K-I am finished, it is your turn to transmit

LID-Poor operator

LOOP-Type of antenna

N-See “Funny numbers” below

NAME-My radio name is

OM-Old man, a compliment to a good operator

OP-Operator used instead of name

PKT-Packet

PSE-Please

R-One or more Rs means that I have copied all.  Similar to QSL

RPT- Repeat (This one is totally useless)

RST-Signal report.  R is readability, S is strength and T is tone quality

RIG-My equipment is

SAN-A compliment is Japanese when added to a name as a suffix.  Example Jimsan

T-See “Funny numbers” below

TEMP-Temperature

TEST-Contest, Ex.  CQ TEST.  Sometimes “I am testing.”

TU, TKS, TNX-Thanks, TU is the most popular today.

VERT-Vertical

WATT-Power output

WX-Weather

YAGI-Type of beam antenna

YRS-Years, as in age

73-Best regards, polite way to say goodbye.

88-Love and kisses are usually used between persons of the opposite gender, regardless of age or relationship.

?-To indicate that a question has been asked QTH? means “Where do you live?”

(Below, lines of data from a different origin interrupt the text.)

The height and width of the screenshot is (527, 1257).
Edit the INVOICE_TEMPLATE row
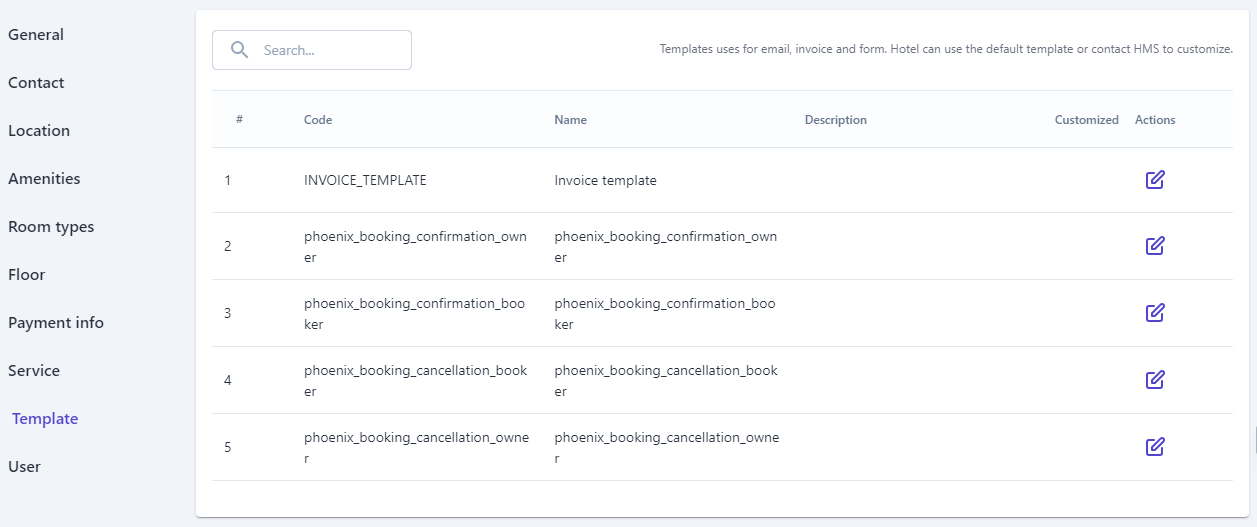coord(1155,180)
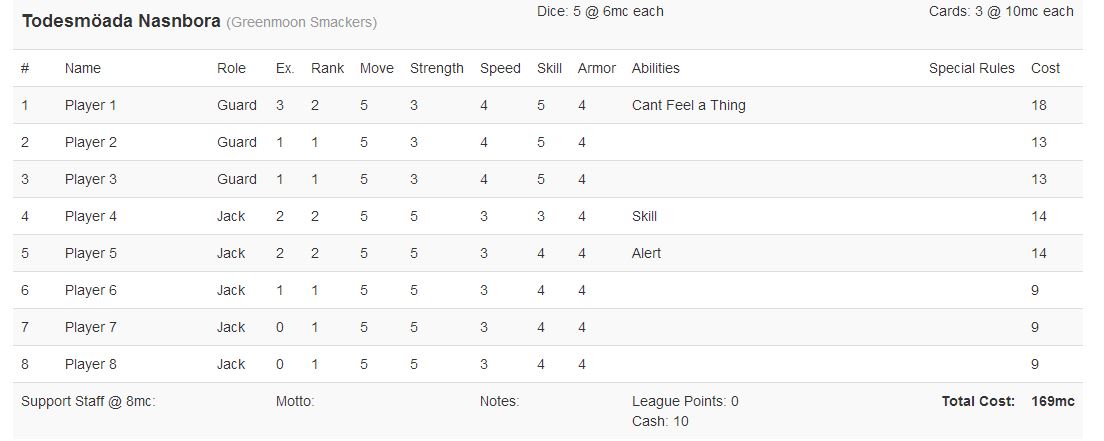Select the Strength column header
Screen dimensions: 1104x441
(436, 68)

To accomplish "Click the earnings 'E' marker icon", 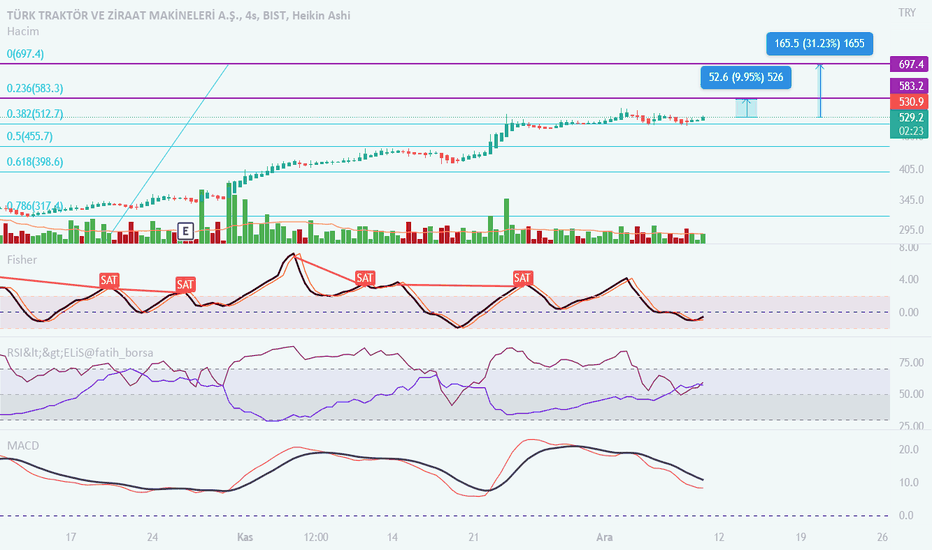I will pos(185,232).
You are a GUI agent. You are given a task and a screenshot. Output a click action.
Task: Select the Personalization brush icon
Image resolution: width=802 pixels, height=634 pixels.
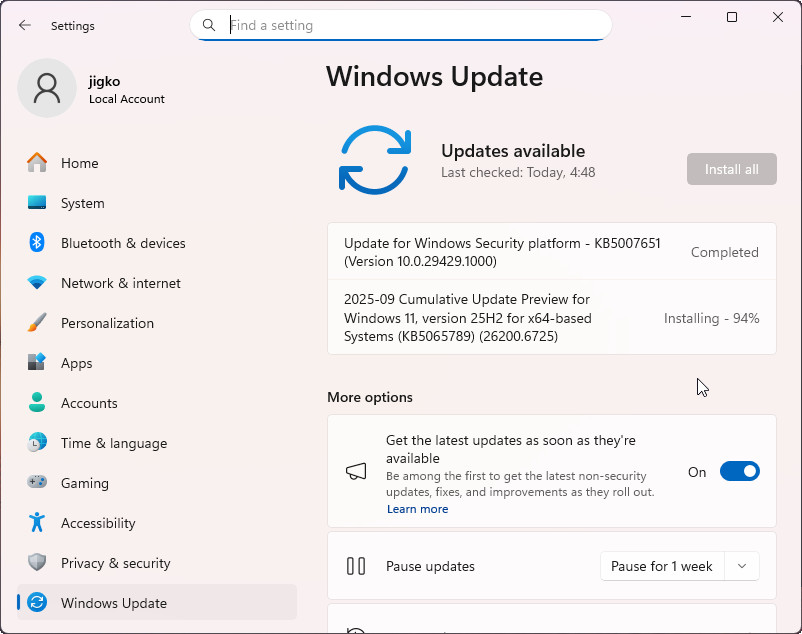pyautogui.click(x=36, y=323)
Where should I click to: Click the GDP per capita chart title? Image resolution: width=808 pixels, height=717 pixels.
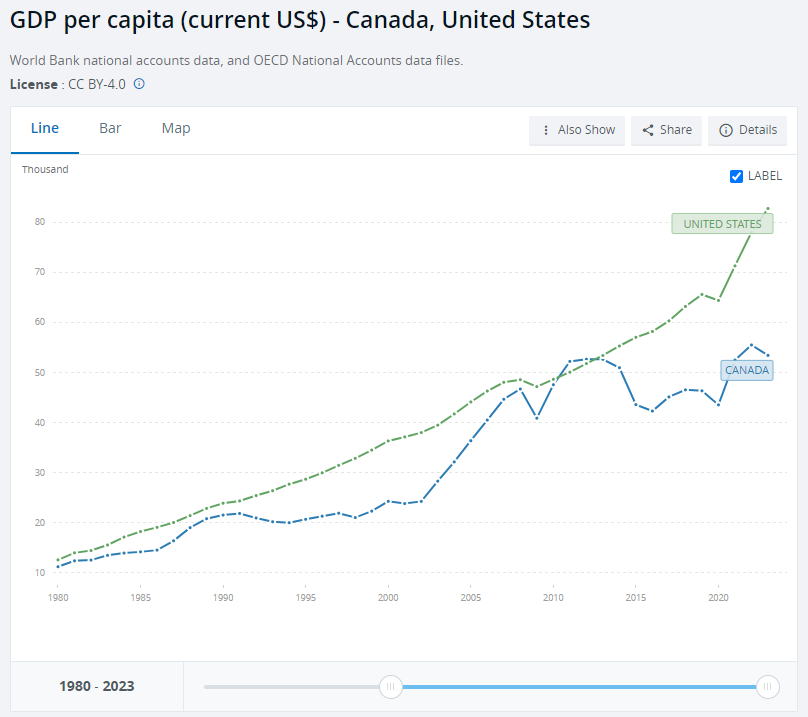tap(298, 20)

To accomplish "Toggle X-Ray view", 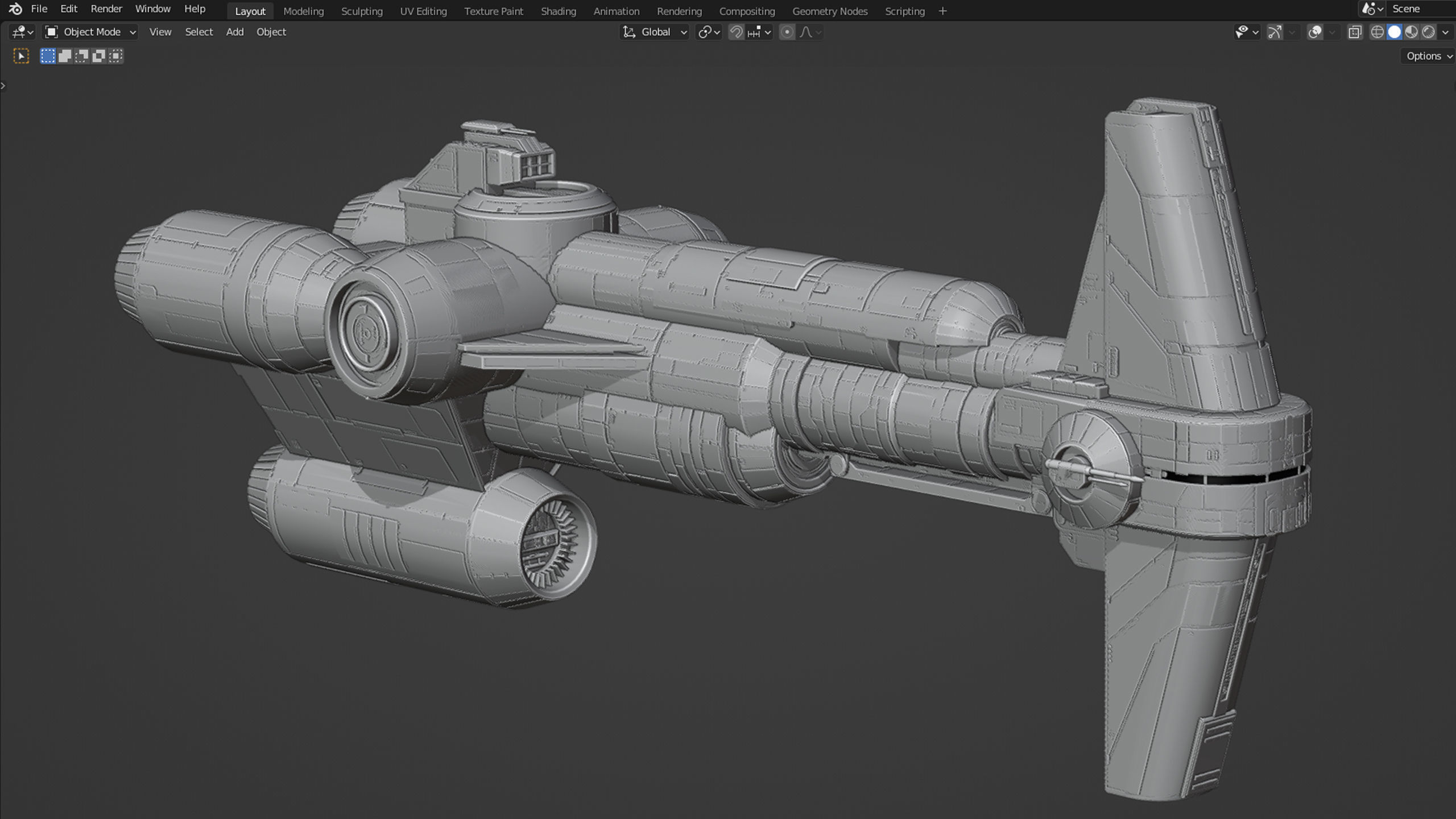I will pos(1355,32).
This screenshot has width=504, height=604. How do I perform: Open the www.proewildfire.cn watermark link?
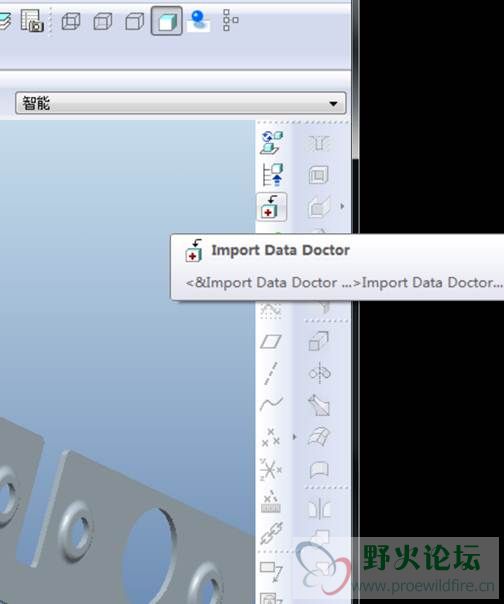point(423,586)
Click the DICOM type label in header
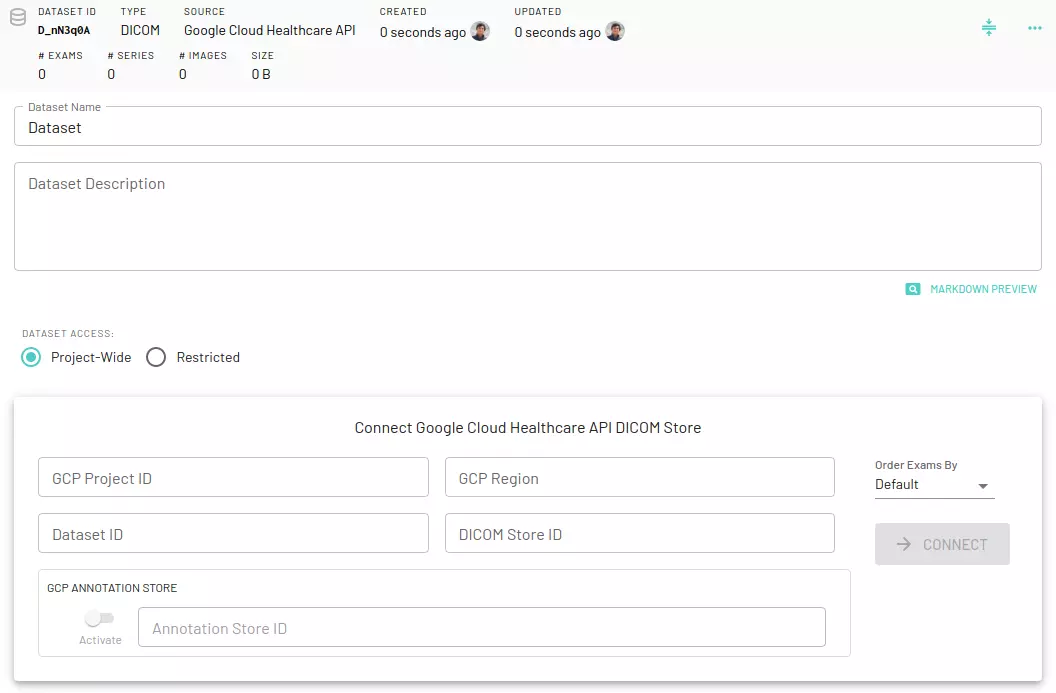 139,31
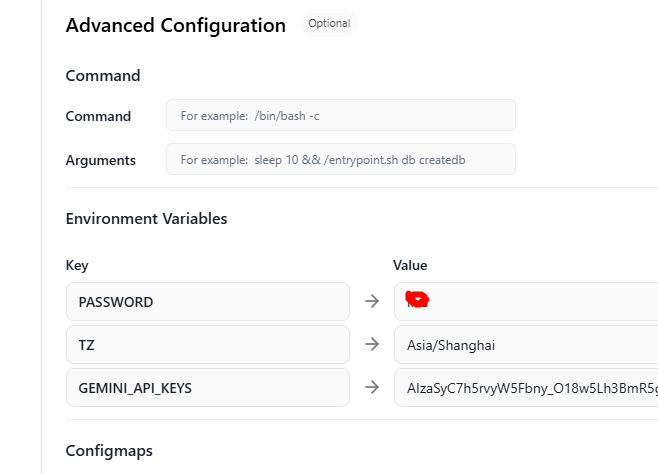Screen dimensions: 658x474
Task: Click the Value column header
Action: coord(410,265)
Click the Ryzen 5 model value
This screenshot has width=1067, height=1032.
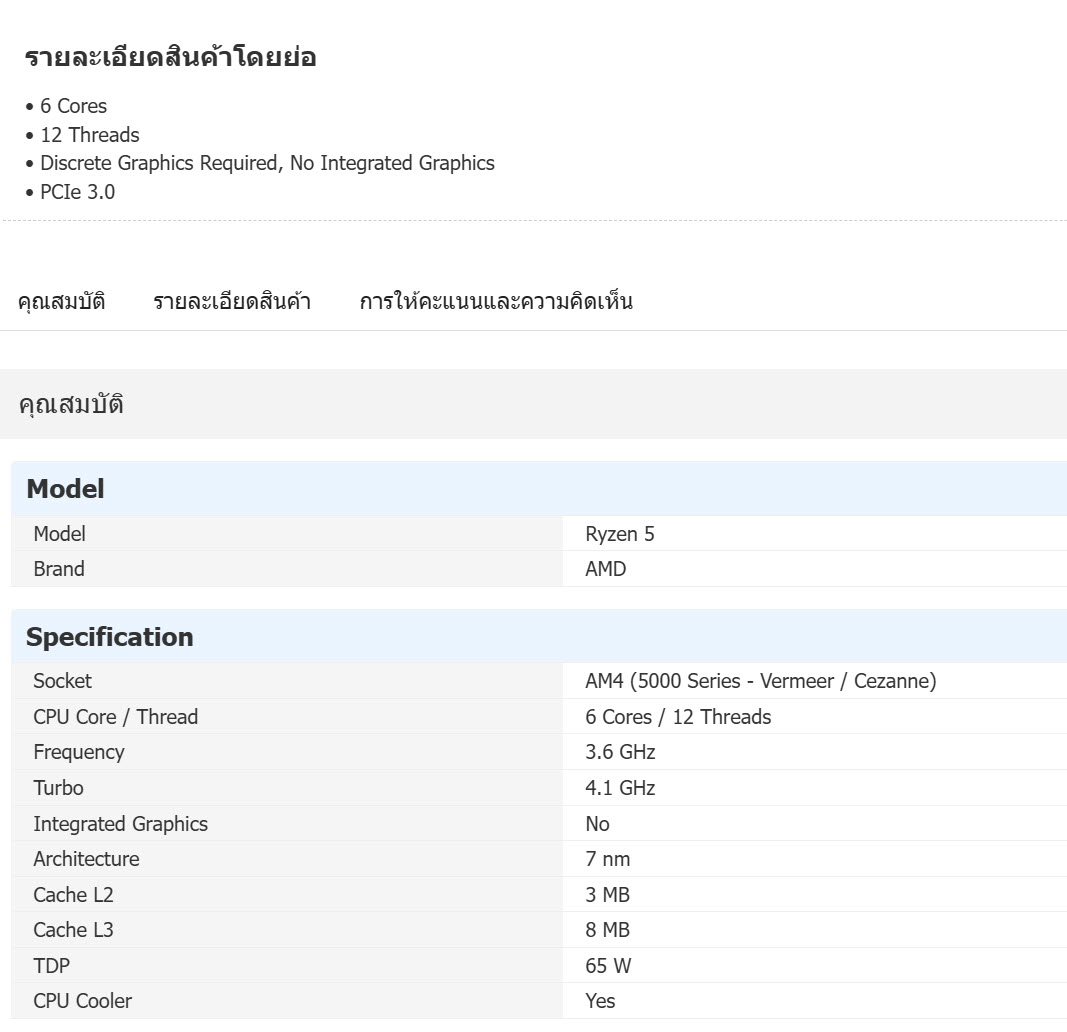click(x=620, y=534)
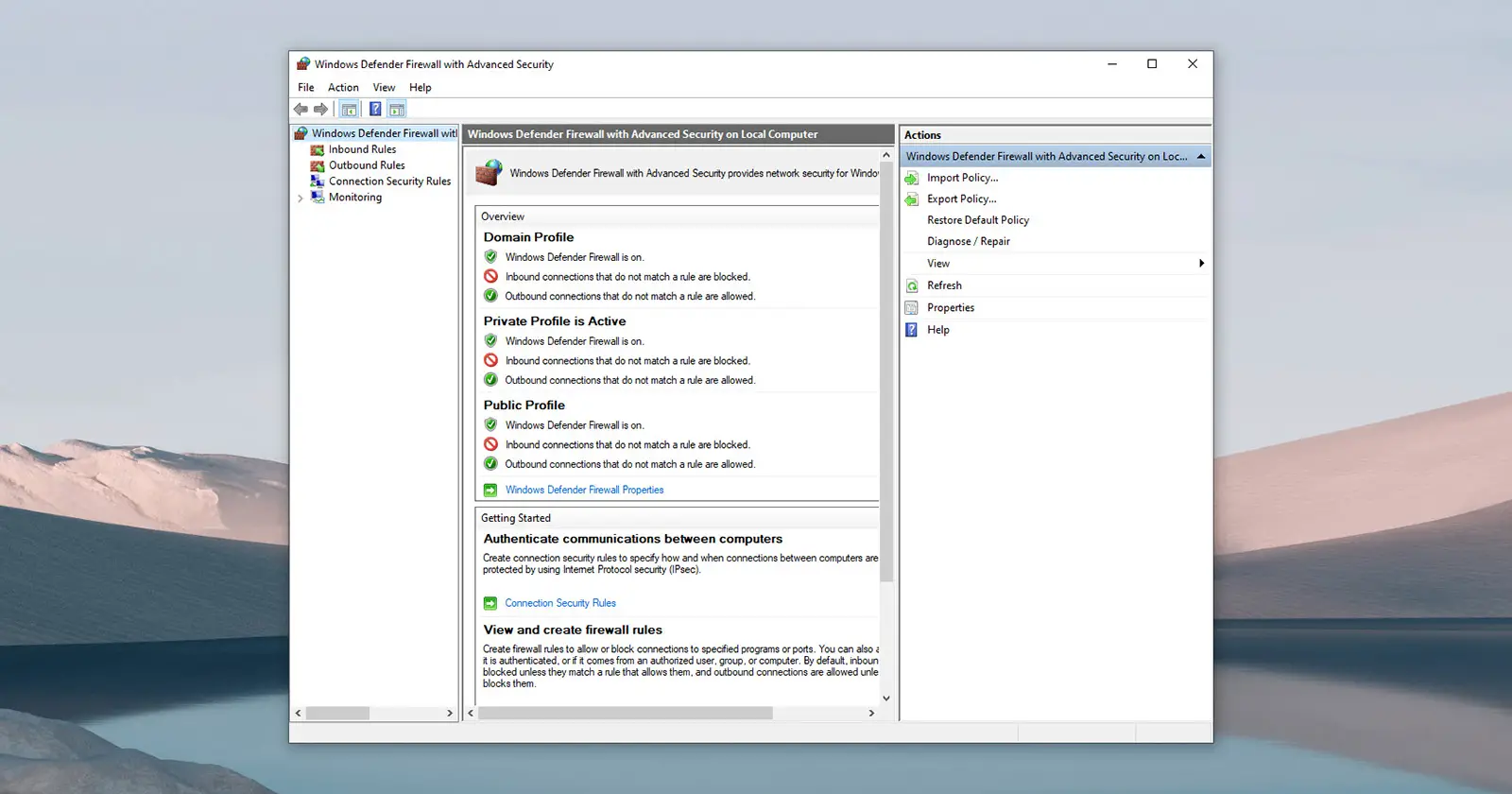Image resolution: width=1512 pixels, height=794 pixels.
Task: Toggle the Show/Hide Action Pane toolbar icon
Action: click(397, 110)
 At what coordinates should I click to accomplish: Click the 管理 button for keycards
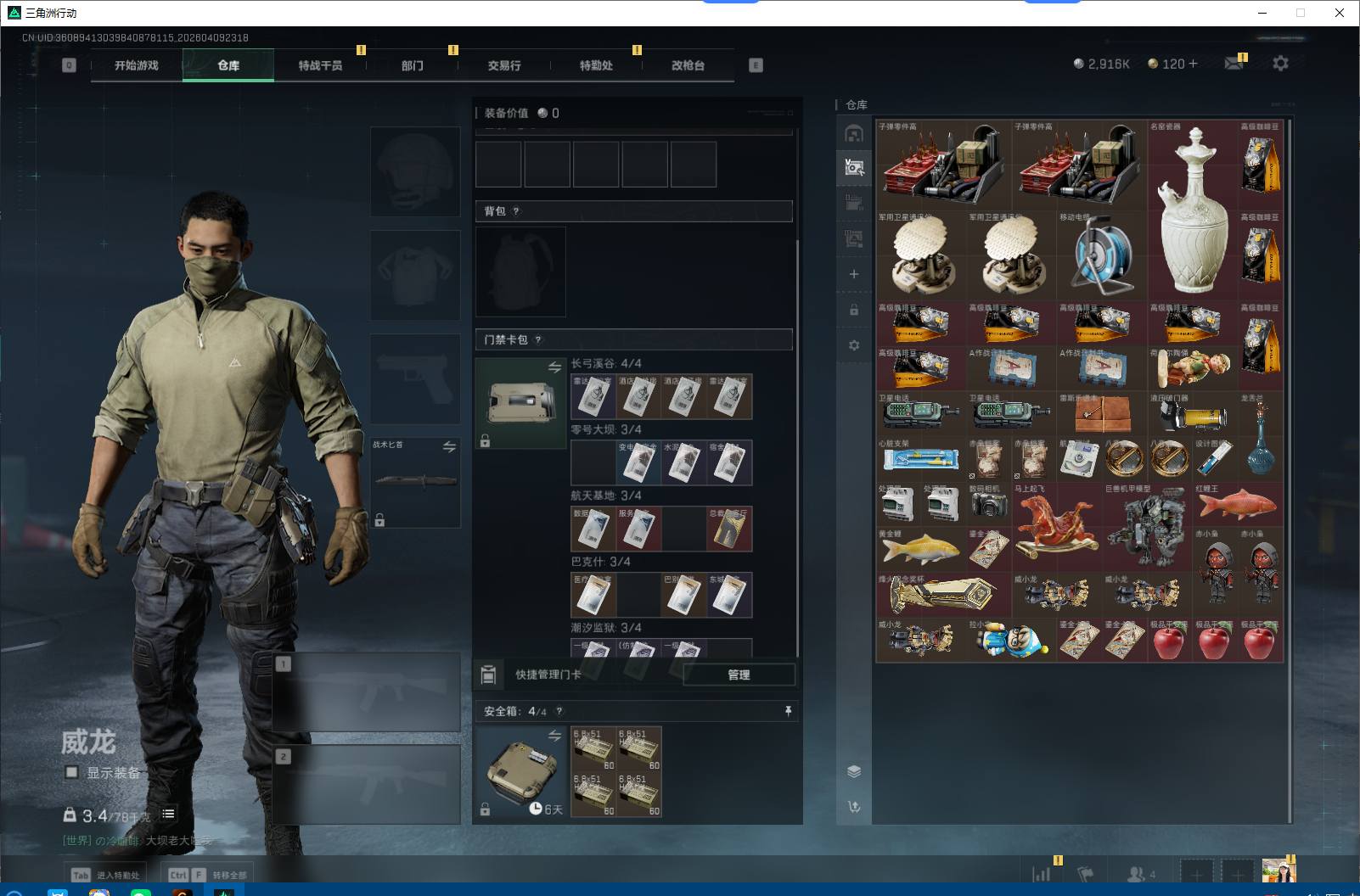click(739, 675)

/- Shows portable operation

(8 DITS)-Mistake, this would mean to start the word over.   Advanced operators abbreviate this with two dits, widely spaced, “E E.”  The most advanced operators tend to ignore their mistakes, as they know that the copier will fix it mentally.  We do this automatically in casual speech.

SPECIAL WORDS

BT-Pause, similar to the verbal “Ahhh” that just fills in.

AS-Standby for a few seconds

AR-End of transmission, no longer in general use

Run these three special words together with no spacing.

FUNNY NUMBERS

These “numbers” are used in some DX and contest QSOs and are included here because you may come across them and wonder.  It’s another example of a shortcut.

N-The abbreviation for the number 9.  This is derived from the last two parts of the 9, not from the first letter of the word “nine.” For example, “RST 5NN” = 599

T-The abbreviation for zero, in the days before the electronic keyer it was a long dah and can still be heard occasionally today by operators using a “bug”.

A-The abbreviation for the number one, in this case, its the first 2 parts of the digit.

This is my explanation of learning CW as a language.

Put W6REC or NC6M into google to see some contest records and results.